§ PROBLEM DESCRIPTION
Answer these questions using the excerpt on deepfakes.
1. In what year did Hasse give a presentation on voice-call deepfakes to asset management firms?
2. What does Hasse name as the main factor holding back widespread use of deepfakes by cybercriminals?
3. What does Hasse predict will be the first targets of a deepfakes package?

§ EXCERPTED TEXT
——

Credit: fizkes / Shutterstock

Deepfakes, the bane of celebrities and the fear of politicians, are poised to take off in the corporate world, as cybercriminals see them as a new way to make easy money, some security experts say.

CIOs, CISOs, and other corporate leaders need to be ready for AI-assisted attacks that use realistic, but faked, voice calls, video clips, and live videoconferencing calls, says Michael Hasse, a longtime cybersecurity and IT consultant.

Deepfakes involving voice calls are nothing new. Hasse recalls giving a presentation on the topic to asset management firms back in 2015, after some companies in the industry had fallen victim to voice-based scams.

Since 2015, however, the AI-based technologies used for deepfakes have not only gotten better by magnitudes, but they also have become widely available, he notes. The main factor holding back widespread use of deepfakes by cybercriminals is the absence of a packaged, easy-to-use tool to create faked audio and video, Hasse says.

But such a deepfakes package is coming soon, Hasse predicts, with it likely to start circulating in the criminal underground before the US elections in November, with political campaigns as the first targets.

“Every single piece that’s needed is there,” Hasse says. “The only thing that has kept us from seeing it just flooding everything is that it takes time for the for the bad guys to incorporate stuff like this.”

——

§ DATA SECTION
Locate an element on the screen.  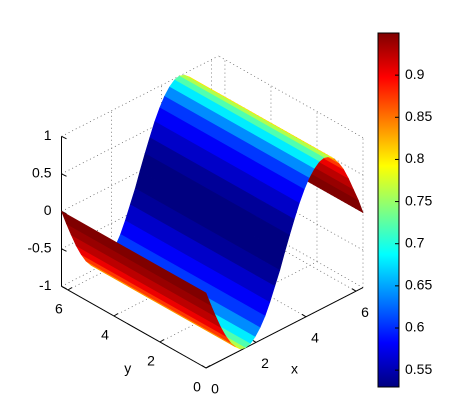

——

§ FINISHED EXERCISE
1. 2015
2. The absence of a packaged, easy-to-use tool to create faked audio and video
3. Political campaigns